Depuis quelques jours, il n'est plus de comparaison assez dure pour qualifier la dernière initiative du chef de l'UDC zurichoise, visant à saper les institutions fédérales par le jeu du plébiscite. De «populiste» et «démagogique», on a glissé à «frontiste», puis à «fasciste», et certains des plus hauts dignitaires de la Confédération n'hésitent plus à associer le nom de Christoph Blocher à celui d'Adolf Hitler. Quelques politiciens romands semblent tout guillerets de pouvoir ainsi confirmer à bon marché le rôle d'odieux personnage dans lequel ils aimeraient cantonner Christoph Blocher.

D'où vient donc pareille démesure?

Cette dérive du langage sanctionne certes un grave écart commis par Christoph Blocher. Pour de nombreux politiciens, l'idéologue de l'UDC a franchi la ligne rouge en avilissant le rôle du parlement et des partis. Mais ce n'est là qu'une belle occasion. Car le déferlement vindicatif auquel nous assistons s'explique avant tout par la bataille acharnée qui s'est engagée pour le leadership de la droite alémanique, et donc nationale.

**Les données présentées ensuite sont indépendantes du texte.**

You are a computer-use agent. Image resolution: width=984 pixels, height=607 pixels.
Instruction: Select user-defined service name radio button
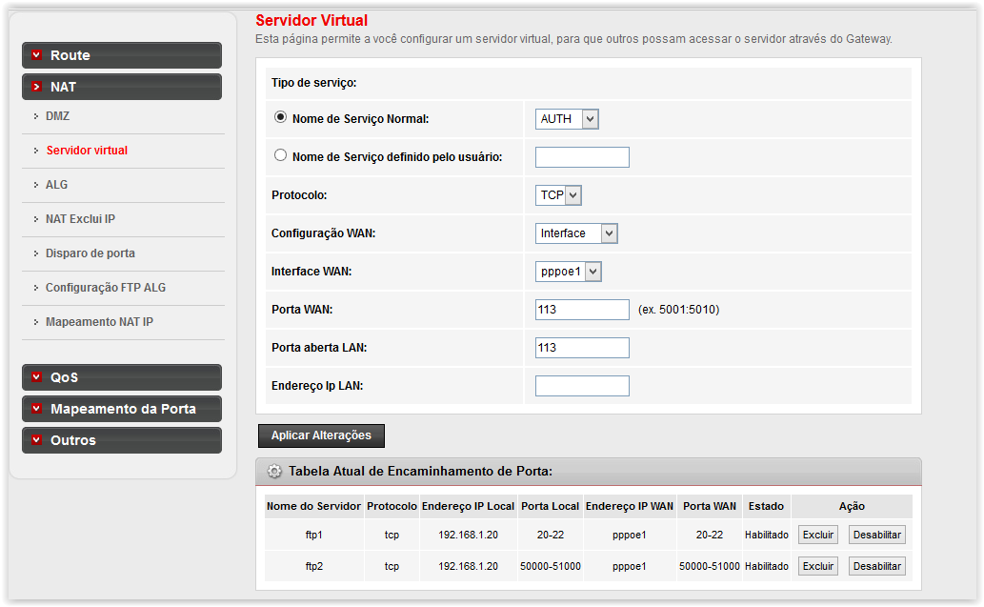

Après la gifle qu'ils ont essuyée lors des récentes élections zurichoises, les radicaux ont compris que la progression de l'UDC menace désormais leur influence, leur financement, et affecte même leur rôle et leur fonction gouvernementale.

La majorité des Romands se trompe lorsqu'elle réduit Christoph Blocher à un nostalgique du réduit national, capitalisant sur les angoisses identitaires. Le grand patron d'EMS Chemie est aussi devenu le leader d'un profond courant libéral, dans la pure tradition protestante, en parfaite harmonie avec les principaux dirigeants de l'économie et des pans entiers de l'opinion. Le vote sur l'assurance maternité en a été une illustration.

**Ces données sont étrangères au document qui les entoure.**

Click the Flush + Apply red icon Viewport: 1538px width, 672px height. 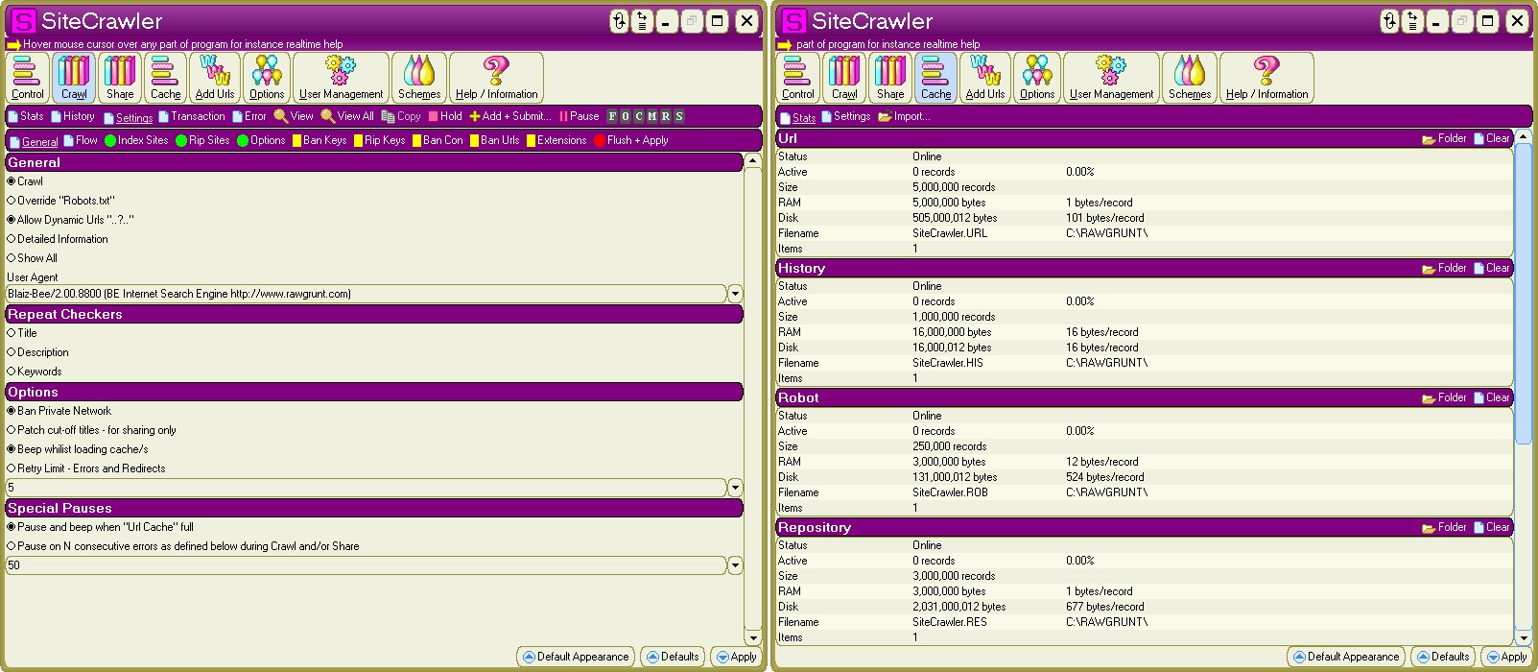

Cette droite fondamentale, en rupture avec l'esprit rhénan, aime la bagarre et la compétition, rejette les compromis mous, et réclame une redéfinition de l'Etat, particulièrement de l'Etat social.

En Suisse alémanique, elle préfère aujourd'hui l'UDC aux radicaux. Mais rien ne permet d'exclure une implantation en Suisse romande. Car si les refrains nationalistes de Christoph Blocher heurtent, il est vrai, la sensibilité dominante des francophones, y compris au sein de la droite, ses thèses libérales ont un avenir de ce côté-ci de la Sarine.

On ne peut pas confondre Christoph Blocher avec un nain de jardin helvétique. Le diaboliser, c'est le sous-estimer. Plutôt que de le caricaturer ou de l'insulter, la droite traditionnelle serait plus efficace en occupant résolument le terrain du libéralisme.